▶ _SUPPLIED MATERIAL_
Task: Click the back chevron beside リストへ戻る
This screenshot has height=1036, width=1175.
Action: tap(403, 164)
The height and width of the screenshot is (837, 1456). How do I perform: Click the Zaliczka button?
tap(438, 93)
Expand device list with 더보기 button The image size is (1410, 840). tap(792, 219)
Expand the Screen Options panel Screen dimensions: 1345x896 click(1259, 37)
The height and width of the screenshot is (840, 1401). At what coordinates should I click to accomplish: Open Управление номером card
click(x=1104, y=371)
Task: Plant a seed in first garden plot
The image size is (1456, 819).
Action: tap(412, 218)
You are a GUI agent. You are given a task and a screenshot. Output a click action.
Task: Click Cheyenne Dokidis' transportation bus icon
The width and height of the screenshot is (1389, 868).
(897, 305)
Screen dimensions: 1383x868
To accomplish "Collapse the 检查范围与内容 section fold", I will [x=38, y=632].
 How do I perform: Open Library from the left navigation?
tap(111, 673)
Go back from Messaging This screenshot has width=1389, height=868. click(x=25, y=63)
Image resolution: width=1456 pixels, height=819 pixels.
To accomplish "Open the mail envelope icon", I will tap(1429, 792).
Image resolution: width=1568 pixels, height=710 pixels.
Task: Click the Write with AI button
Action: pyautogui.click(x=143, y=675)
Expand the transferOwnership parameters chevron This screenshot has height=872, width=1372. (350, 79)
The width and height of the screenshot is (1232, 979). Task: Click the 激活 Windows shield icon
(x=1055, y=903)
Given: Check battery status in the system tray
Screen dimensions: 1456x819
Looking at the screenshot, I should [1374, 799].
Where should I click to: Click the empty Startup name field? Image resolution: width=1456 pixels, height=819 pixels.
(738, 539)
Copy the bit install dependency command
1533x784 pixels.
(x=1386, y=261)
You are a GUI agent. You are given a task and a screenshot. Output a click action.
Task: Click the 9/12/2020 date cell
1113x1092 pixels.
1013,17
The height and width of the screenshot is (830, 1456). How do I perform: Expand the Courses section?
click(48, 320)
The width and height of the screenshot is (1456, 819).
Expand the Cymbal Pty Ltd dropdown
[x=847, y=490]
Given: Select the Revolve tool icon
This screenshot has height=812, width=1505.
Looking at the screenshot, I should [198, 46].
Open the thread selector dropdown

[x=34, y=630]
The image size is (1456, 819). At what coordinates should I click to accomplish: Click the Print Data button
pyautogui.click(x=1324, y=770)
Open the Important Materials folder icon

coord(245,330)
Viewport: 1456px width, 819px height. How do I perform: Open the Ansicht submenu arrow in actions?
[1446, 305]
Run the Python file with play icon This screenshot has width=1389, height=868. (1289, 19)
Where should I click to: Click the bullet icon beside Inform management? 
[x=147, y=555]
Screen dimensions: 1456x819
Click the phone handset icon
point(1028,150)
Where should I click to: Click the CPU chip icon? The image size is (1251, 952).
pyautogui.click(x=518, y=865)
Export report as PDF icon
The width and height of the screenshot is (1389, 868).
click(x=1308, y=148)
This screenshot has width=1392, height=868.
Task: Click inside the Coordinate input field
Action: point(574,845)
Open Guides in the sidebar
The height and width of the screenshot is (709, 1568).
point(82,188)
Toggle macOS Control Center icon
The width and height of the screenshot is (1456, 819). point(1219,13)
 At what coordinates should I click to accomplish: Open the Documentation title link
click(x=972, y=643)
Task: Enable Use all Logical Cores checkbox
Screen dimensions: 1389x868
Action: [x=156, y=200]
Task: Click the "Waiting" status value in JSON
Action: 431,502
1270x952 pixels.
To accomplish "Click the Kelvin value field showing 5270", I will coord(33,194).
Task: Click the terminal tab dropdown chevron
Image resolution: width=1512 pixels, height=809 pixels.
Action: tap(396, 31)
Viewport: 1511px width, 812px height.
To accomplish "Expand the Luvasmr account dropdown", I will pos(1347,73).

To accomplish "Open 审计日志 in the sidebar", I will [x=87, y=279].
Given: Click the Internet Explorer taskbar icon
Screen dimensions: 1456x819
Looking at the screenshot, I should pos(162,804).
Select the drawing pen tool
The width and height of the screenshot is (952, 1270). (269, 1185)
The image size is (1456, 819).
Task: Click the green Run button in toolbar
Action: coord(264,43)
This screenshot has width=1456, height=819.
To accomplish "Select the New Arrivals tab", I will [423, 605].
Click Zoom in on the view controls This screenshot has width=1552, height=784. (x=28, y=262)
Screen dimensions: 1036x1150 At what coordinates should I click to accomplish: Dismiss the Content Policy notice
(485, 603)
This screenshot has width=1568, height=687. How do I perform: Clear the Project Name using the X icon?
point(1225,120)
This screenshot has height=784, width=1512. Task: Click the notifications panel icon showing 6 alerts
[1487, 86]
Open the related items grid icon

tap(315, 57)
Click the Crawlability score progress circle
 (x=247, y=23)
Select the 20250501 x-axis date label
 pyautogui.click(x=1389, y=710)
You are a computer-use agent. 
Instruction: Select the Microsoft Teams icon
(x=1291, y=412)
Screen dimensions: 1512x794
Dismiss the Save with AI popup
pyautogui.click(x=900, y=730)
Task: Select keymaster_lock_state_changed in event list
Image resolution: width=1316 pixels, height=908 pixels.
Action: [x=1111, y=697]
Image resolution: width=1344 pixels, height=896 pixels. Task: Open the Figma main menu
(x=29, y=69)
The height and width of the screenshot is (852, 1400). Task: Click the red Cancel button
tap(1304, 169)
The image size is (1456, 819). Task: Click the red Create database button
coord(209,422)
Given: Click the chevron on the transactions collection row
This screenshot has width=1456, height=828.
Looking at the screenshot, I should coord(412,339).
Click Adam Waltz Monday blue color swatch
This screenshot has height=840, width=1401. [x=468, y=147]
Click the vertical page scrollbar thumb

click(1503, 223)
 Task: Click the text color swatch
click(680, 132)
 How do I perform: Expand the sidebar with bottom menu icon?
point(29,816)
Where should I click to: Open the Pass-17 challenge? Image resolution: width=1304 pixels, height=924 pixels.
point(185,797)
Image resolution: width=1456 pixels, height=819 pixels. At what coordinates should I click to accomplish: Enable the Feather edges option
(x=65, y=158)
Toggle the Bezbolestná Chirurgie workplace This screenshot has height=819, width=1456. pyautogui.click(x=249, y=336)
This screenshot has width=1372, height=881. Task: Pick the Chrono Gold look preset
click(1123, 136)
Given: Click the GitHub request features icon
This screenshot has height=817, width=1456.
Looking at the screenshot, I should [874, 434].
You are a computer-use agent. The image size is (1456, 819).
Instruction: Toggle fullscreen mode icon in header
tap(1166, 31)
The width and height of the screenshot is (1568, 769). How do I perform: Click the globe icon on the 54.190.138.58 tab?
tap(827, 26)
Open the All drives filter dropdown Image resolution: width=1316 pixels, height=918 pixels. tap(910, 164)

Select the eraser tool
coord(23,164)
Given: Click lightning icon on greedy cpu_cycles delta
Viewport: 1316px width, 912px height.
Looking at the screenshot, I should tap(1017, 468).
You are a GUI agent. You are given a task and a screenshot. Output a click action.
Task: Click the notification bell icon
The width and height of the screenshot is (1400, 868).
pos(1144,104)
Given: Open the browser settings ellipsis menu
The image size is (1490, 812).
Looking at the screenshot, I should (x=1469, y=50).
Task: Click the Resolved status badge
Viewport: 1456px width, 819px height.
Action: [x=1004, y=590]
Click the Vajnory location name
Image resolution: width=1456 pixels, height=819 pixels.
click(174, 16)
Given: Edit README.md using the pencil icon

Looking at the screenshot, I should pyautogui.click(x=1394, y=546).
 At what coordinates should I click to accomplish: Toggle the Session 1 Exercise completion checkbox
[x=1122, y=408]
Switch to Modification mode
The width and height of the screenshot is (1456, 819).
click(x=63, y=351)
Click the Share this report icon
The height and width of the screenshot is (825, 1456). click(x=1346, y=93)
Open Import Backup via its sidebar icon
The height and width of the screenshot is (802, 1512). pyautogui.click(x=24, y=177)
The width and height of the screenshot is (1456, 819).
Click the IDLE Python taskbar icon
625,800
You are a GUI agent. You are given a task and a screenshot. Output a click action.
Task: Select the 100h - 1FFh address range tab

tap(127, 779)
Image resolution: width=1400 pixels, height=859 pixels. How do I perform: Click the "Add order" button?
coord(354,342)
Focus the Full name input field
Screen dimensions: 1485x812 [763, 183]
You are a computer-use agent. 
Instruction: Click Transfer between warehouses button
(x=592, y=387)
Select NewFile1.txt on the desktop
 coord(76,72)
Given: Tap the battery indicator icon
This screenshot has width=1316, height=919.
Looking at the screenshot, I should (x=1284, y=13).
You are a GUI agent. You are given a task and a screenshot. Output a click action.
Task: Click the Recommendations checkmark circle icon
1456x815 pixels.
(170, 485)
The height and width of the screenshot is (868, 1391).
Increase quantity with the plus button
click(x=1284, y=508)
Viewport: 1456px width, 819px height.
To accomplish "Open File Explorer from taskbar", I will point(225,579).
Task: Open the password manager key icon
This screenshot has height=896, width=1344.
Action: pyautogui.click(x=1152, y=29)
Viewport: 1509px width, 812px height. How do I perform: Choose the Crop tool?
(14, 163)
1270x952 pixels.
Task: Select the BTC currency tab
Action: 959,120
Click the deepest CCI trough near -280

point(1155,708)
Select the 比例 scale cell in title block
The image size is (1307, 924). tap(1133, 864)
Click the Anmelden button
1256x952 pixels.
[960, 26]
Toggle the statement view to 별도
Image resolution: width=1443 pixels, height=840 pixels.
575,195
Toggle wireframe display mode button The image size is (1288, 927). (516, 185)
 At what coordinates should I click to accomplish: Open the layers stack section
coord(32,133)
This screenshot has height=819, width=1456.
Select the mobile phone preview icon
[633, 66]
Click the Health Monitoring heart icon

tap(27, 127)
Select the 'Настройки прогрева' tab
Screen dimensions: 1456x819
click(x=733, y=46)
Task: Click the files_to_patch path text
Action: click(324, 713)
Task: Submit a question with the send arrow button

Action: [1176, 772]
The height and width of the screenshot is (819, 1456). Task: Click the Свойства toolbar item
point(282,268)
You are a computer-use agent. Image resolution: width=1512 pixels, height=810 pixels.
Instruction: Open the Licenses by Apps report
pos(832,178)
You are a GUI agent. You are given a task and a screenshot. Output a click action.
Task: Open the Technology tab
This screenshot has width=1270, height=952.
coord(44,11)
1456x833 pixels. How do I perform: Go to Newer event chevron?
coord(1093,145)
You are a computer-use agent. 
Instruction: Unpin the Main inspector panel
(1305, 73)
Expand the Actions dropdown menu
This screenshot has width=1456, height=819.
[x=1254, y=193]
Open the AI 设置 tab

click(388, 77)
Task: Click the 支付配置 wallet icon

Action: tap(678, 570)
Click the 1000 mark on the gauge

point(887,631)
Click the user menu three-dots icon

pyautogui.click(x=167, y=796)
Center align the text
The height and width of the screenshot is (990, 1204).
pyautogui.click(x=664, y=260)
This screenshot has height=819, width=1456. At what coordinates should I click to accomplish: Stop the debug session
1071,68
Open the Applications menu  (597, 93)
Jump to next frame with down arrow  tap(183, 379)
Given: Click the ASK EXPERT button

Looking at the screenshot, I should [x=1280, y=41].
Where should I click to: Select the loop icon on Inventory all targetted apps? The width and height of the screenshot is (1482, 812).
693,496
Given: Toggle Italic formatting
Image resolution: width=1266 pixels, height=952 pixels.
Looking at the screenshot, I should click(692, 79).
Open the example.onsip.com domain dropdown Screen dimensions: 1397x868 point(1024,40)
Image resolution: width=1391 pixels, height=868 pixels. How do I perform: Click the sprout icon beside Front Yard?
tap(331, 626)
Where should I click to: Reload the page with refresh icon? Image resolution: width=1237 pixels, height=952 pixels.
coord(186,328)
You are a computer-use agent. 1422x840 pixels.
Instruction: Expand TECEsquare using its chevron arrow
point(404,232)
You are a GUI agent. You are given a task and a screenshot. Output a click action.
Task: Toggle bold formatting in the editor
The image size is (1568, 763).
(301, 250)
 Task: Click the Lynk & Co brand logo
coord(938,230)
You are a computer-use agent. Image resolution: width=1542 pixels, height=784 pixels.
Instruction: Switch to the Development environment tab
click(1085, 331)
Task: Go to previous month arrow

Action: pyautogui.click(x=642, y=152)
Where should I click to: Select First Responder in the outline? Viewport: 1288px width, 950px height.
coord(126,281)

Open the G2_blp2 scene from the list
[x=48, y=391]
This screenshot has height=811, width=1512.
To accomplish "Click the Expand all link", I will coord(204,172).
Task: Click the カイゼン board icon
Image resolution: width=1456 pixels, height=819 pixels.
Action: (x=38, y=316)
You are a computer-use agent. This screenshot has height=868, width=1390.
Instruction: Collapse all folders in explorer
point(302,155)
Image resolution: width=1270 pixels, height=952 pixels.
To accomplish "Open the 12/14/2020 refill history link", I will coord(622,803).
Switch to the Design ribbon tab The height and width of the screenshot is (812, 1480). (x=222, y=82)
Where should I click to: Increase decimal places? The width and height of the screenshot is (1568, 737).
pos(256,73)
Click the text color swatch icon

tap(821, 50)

▶ _EXERCISE BRIEF_
Starting with the line that holds "Given: Click lightning" and ending with the line that holds "Given: Open the", retype every line in the data above exactly, and nothing else.

▶ _WRITTEN ANSWER_
Given: Click lightning icon on greedy cpu_cycles delta
Viewport: 1316px width, 912px height.
Looking at the screenshot, I should tap(1017, 468).
You are a GUI agent. You are given a task and a screenshot. Output a click action.
Task: Click the notification bell icon
The width and height of the screenshot is (1400, 868).
pos(1144,104)
Given: Open the browser settings ellipsis menu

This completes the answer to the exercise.